Projeto de morte que se expressa na maior desigualdade econômica do mundo, na fascistização da política, na violência grotesca contra tudo o que nos faz plurais (diferenças culturais, de raça, sexo, gênero, idade, lugar de moradia, religião…) e na destruição da Casa Comum. Estas expressões e outras tantas que poderíamos elencar, tem sua raiz no pecado original da sociedade brasileira: o elitismo individualista. É a ideia de “cada um por si” e “salve-se quem puder” que veio junto com as naus de Colombo e Cabral e se constituiu como eixo articulador das relações sociais. “Pecado original” expresso de forma grotesca e criminosa no ocupante da cadeira presidencial que diz não temer a Covid19 por ter “histórico de atleta”. E os milhões de brasileiros e brasileiras que não tiveram a oportunidade de serem aposentados aos 33 anos por insanidade e, durante 28 anos de mandato parlamentar improdutivo, ter o tempo e os recursos para desenvolver um “histórico de atleta”? “Esses podem morrer”, pensa o carregador da faixa presidencial.
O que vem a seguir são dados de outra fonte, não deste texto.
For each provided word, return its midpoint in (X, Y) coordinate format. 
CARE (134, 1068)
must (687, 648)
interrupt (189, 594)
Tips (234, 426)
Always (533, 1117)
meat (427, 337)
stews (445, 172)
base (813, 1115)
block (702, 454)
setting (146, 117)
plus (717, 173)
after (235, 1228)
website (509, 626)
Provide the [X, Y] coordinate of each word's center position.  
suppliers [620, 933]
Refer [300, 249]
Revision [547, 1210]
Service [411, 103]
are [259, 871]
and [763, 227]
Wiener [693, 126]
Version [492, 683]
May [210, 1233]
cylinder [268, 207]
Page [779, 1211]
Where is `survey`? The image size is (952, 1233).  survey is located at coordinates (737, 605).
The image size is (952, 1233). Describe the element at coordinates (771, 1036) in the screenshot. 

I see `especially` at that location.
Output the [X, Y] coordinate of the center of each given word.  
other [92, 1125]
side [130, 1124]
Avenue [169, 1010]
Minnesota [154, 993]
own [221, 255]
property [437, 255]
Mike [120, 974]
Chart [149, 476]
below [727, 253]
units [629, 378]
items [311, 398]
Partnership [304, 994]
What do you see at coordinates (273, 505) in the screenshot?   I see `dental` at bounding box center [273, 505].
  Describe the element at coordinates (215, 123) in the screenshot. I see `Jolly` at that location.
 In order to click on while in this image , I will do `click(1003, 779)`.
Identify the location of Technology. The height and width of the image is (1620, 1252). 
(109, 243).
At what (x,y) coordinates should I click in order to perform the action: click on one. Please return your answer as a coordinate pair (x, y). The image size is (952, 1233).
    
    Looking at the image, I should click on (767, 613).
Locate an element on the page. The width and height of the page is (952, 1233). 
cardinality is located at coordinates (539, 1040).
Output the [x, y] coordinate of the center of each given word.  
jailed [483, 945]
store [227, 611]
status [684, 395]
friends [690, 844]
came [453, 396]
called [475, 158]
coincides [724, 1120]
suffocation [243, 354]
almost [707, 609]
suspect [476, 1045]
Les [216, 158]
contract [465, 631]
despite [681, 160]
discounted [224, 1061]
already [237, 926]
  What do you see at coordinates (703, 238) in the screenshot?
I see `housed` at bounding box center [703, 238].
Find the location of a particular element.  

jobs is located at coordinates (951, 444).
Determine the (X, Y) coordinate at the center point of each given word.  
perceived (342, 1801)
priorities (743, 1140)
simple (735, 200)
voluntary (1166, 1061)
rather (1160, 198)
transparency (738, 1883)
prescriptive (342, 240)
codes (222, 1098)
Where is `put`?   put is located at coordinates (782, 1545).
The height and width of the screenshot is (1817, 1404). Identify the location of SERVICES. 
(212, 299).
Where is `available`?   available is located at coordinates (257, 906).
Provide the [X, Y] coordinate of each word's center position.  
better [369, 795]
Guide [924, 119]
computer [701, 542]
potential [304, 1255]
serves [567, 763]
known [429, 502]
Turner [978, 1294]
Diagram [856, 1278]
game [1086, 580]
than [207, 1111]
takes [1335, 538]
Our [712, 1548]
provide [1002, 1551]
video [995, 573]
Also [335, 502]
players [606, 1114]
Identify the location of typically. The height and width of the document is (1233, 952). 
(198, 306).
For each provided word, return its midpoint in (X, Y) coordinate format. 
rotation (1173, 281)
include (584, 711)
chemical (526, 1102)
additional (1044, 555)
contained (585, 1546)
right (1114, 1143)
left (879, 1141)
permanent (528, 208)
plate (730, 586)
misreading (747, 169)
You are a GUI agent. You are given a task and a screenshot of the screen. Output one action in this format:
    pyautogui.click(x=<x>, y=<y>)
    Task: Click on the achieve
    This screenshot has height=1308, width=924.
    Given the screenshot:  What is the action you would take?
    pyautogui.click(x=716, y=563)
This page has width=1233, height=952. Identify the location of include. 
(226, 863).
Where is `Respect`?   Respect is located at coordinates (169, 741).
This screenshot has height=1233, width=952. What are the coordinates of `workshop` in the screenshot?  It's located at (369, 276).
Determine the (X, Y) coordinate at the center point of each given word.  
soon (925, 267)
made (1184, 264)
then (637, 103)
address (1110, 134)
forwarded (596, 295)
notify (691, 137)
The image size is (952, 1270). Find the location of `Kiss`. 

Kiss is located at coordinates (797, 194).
Mas também é expressão do elitismo individualista o comportamento daqueles que, em plena pandemia, promovem e participam em festas e aglomerações de todo o tipo onde, além do risco de infectar-se a si mesmos, criam a ocasião para que outros o sejam. Eles pensam e dizem: “se eu me infectar, o problema é meu!” Só pensam em si mesmos. Não se preocupam com as consequências de seu comportamento para a sociedade. Pior: sequer são capazes de imaginar o que seja “viver em sociedade”. Foram ensinados que existe “o povão, a ralé, a chusma, a gentalha”, da qual eles não fazem parte. Eles são ou imaginam ser um outro Brasil. O Brasil que vive em Miami, em Nova Iorque, em Paris ou Londres. Uns residem fisicamente lá. Outros vivem aqui como se lá estivessem.

Para superar o caos sanitário a vacina certamente ajudará. É preciso que ela chegue a todos e o mais pronto possível. Mas só sairemos melhores desta se formos capazes de controlar o vírus do individualismo elitista que assola, há séculos, essa terra chamada Brasil. É preciso que apliquemos em cada um de nós e em cada relação social, da mais próxima até as mais complexas, o sentimento de empatia e de solidariedade. Sentir cada brasileiro e brasileira como um ser humano de plenos direitos – independente das diferenças e das “comorbidades” – e mover-nos e estender a mão para que todos vivam.

Então, sim, a passagem de ano não será apenas um marco no calendário. Será possível passar do ano da pandemia ao ano da empatia e preparar um 2022 de muitas aglomerações. E torcer para que 2021 passe rápido!